- [EXERCISE OBJECTIVE]:
Quote the full article on the EU's plans to tighten online consumer rules, word for word.

— start SELECTED TEXT —

May 8, 2018

EU to toughen up online consumer rules (and penalties)

The European Union can rightfully boast the strictest consumer protection rules in the world, covering almost all areas of business-to-consumer interaction.

Nonetheless, years of practical application have shown that EU consumer law is not applied uniformly within Europe and that it now calls for some modernization, especially in light of the constant development of the digital industry (as confirmed by a large-scale evaluation of consumer protection completed by the EU Commission in 2017 – the “REFIT Fitness Check”).

Under the “New Deal for Consumers” motto, last month the EU Commission submitted two legislative proposals in order to address the main shortcomings of the current legal framework.

The main legislative proposal is aimed at changing various consumer rules in multiple directives: the Unfair Commercial Practices Directive, the Consumer Rights Directive, the Unfair Contract Terms Directiveand the Price Indication Directive

First remark: as the current rules are “scattered” among various laws, with the concrete risk of generating confusion and overlaps, the European lawmakers should endeavour to create a single and organic body of EU consumer rules more easily accessible and comprehensible for businesses, consumers, national lawmakers and practitioners alike (in strict alphabetical order).

— end SELECTED TEXT —
— start DATA SUPPLIED —

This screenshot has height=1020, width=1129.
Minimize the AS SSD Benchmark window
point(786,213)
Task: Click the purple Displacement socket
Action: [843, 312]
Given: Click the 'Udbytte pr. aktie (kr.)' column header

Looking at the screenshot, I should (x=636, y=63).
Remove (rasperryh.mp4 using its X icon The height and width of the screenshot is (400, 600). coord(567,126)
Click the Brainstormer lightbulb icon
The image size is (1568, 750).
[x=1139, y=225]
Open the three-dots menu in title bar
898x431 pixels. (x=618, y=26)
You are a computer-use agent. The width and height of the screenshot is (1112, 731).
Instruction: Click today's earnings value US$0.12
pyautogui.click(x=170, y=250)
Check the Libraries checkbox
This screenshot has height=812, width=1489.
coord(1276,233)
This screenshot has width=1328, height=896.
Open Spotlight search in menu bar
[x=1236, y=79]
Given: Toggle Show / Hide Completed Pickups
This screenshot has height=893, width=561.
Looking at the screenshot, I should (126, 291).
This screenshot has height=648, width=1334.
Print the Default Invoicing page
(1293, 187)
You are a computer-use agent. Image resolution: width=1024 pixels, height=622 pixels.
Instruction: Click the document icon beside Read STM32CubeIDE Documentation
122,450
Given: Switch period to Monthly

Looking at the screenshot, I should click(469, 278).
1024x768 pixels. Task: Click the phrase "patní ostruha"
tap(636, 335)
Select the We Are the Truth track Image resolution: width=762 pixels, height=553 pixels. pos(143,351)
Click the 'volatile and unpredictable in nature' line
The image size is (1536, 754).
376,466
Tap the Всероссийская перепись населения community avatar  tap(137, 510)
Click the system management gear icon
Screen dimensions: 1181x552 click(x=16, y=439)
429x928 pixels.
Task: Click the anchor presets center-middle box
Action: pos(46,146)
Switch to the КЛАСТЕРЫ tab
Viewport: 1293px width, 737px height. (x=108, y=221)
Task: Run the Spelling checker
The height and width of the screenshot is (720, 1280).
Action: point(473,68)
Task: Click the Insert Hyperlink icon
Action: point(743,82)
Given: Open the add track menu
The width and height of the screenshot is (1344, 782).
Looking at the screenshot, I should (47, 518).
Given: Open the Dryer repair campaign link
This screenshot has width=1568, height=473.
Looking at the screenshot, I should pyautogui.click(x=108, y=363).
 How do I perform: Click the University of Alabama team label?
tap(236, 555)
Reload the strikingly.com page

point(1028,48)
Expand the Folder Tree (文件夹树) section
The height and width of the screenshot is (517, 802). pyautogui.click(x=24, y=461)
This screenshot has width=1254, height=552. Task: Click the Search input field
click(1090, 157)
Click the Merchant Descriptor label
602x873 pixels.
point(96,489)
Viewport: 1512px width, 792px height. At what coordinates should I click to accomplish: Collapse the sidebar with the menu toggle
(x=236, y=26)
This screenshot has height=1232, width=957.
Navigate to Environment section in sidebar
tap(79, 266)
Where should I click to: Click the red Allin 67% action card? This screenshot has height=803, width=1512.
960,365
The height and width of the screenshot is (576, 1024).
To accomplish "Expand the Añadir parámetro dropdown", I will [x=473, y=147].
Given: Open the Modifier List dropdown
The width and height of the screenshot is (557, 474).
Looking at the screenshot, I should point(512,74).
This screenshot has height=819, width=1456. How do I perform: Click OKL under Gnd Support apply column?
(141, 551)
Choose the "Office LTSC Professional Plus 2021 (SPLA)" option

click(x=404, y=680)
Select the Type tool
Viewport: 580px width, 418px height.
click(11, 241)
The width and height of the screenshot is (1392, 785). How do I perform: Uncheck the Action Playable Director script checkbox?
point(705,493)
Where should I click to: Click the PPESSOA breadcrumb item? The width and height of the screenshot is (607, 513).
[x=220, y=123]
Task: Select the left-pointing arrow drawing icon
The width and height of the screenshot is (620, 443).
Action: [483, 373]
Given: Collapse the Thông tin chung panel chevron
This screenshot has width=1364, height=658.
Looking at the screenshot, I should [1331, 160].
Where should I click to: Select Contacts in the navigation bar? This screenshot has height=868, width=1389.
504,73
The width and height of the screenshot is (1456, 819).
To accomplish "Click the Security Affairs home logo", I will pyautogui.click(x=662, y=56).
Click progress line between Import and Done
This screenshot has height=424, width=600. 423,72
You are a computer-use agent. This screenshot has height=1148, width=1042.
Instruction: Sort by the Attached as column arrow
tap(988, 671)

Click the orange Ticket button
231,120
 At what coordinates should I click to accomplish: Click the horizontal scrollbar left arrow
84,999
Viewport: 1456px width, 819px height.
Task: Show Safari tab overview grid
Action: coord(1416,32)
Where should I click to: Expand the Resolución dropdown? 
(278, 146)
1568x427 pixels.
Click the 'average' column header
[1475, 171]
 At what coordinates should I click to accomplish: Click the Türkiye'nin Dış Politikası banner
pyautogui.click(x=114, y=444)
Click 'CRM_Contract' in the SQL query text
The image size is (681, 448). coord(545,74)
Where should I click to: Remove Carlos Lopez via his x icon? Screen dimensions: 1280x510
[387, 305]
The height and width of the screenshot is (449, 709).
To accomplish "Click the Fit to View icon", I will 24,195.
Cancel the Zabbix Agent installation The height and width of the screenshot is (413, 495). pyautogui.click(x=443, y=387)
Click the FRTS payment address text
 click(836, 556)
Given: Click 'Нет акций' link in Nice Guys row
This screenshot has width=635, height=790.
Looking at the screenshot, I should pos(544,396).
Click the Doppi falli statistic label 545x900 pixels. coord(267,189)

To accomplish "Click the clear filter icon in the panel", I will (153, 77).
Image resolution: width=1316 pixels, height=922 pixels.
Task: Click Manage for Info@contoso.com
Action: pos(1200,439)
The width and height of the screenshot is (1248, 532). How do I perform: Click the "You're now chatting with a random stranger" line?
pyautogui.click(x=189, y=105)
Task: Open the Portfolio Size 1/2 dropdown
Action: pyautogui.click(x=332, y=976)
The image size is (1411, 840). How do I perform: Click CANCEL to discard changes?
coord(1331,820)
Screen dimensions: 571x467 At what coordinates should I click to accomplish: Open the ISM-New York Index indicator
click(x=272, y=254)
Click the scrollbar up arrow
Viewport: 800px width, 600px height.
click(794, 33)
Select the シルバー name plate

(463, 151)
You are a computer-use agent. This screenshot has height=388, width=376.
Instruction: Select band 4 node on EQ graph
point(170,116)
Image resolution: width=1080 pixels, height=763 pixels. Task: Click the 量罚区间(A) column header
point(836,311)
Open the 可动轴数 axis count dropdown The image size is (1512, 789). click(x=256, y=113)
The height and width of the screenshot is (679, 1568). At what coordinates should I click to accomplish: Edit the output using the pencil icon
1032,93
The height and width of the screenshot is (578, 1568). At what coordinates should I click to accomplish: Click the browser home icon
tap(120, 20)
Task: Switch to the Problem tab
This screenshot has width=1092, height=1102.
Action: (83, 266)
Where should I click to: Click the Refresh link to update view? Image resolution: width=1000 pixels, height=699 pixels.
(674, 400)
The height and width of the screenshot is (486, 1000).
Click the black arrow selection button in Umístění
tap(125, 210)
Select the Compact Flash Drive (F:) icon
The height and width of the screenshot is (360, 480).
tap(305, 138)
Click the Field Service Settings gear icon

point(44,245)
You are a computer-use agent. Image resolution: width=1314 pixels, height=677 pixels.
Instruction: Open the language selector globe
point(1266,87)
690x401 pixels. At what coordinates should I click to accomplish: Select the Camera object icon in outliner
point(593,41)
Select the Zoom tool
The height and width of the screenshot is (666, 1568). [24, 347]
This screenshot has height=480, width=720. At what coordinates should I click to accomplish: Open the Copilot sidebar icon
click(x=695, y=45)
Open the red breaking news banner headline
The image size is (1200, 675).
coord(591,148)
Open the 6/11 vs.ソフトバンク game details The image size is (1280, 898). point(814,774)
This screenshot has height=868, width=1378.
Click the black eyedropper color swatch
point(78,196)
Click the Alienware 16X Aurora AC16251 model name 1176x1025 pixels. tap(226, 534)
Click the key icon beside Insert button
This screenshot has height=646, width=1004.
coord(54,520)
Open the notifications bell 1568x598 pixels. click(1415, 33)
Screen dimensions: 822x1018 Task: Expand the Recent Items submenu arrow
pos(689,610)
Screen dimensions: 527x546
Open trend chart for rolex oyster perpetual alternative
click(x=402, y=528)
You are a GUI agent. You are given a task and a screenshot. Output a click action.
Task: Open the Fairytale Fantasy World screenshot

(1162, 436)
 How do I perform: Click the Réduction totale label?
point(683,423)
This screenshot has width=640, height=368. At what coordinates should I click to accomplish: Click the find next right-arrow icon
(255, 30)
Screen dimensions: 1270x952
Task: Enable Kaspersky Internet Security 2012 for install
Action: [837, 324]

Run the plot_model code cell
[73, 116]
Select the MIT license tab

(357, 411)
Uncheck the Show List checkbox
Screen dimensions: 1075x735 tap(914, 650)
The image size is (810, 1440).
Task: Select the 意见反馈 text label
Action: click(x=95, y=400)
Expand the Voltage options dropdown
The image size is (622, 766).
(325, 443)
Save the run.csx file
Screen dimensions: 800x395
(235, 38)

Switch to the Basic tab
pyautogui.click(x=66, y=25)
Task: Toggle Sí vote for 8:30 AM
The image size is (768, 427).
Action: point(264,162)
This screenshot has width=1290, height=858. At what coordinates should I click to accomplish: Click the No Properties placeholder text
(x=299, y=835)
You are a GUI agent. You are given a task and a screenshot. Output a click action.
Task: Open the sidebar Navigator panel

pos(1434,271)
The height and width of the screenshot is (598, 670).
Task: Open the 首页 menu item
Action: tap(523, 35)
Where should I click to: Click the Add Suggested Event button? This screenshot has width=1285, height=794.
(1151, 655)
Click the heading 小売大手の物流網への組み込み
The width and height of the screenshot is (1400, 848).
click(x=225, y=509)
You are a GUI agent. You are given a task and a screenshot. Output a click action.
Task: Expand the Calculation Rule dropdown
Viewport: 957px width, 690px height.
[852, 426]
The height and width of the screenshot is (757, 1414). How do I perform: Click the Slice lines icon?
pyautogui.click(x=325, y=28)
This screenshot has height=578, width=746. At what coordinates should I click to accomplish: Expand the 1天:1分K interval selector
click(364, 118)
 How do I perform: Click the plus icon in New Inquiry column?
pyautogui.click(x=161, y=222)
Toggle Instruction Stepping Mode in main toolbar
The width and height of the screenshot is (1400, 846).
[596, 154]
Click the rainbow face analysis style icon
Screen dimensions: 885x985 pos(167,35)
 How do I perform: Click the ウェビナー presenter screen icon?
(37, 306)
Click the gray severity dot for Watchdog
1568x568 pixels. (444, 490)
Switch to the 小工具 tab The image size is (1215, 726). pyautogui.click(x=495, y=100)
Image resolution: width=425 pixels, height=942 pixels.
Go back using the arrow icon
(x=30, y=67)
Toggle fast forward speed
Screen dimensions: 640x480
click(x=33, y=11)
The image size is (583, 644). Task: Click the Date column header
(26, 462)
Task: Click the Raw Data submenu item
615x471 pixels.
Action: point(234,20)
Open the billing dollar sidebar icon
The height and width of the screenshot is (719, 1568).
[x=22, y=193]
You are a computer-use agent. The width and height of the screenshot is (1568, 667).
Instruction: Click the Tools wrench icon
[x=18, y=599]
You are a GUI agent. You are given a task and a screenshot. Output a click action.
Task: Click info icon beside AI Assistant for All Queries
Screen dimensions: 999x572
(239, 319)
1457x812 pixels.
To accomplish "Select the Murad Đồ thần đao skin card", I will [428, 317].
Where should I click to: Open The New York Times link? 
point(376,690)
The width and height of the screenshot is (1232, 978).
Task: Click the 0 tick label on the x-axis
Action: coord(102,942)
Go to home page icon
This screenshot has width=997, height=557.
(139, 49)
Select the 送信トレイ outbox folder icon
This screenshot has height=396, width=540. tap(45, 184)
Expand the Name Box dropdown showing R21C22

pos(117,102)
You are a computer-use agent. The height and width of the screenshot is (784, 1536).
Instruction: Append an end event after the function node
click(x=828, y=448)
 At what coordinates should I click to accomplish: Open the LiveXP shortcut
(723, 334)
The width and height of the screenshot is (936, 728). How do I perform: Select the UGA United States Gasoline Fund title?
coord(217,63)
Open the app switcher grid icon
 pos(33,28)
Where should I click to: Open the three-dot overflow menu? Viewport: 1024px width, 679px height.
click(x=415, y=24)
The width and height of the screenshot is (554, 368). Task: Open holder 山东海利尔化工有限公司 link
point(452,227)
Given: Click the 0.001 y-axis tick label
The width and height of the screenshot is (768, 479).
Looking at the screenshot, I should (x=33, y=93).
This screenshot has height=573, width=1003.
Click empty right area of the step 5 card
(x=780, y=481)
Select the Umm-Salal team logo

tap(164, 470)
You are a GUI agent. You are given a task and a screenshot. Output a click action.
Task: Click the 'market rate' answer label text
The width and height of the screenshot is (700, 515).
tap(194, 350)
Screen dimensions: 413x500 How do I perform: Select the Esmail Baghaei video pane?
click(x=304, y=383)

— end DATA SUPPLIED —

- [REPLY TO THE EXERCISE]:
May 8, 2018

EU to toughen up online consumer rules (and penalties)

The European Union can rightfully boast the strictest consumer protection rules in the world, covering almost all areas of business-to-consumer interaction.

Nonetheless, years of practical application have shown that EU consumer law is not applied uniformly within Europe and that it now calls for some modernization, especially in light of the constant development of the digital industry (as confirmed by a large-scale evaluation of consumer protection completed by the EU Commission in 2017 – the “REFIT Fitness Check”).

Under the “New Deal for Consumers” motto, last month the EU Commission submitted two legislative proposals in order to address the main shortcomings of the current legal framework.

The main legislative proposal is aimed at changing various consumer rules in multiple directives: the Unfair Commercial Practices Directive, the Consumer Rights Directive, the Unfair Contract Terms Directiveand the Price Indication Directive

First remark: as the current rules are “scattered” among various laws, with the concrete risk of generating confusion and overlaps, the European lawmakers should endeavour to create a single and organic body of EU consumer rules more easily accessible and comprehensible for businesses, consumers, national lawmakers and practitioners alike (in strict alphabetical order).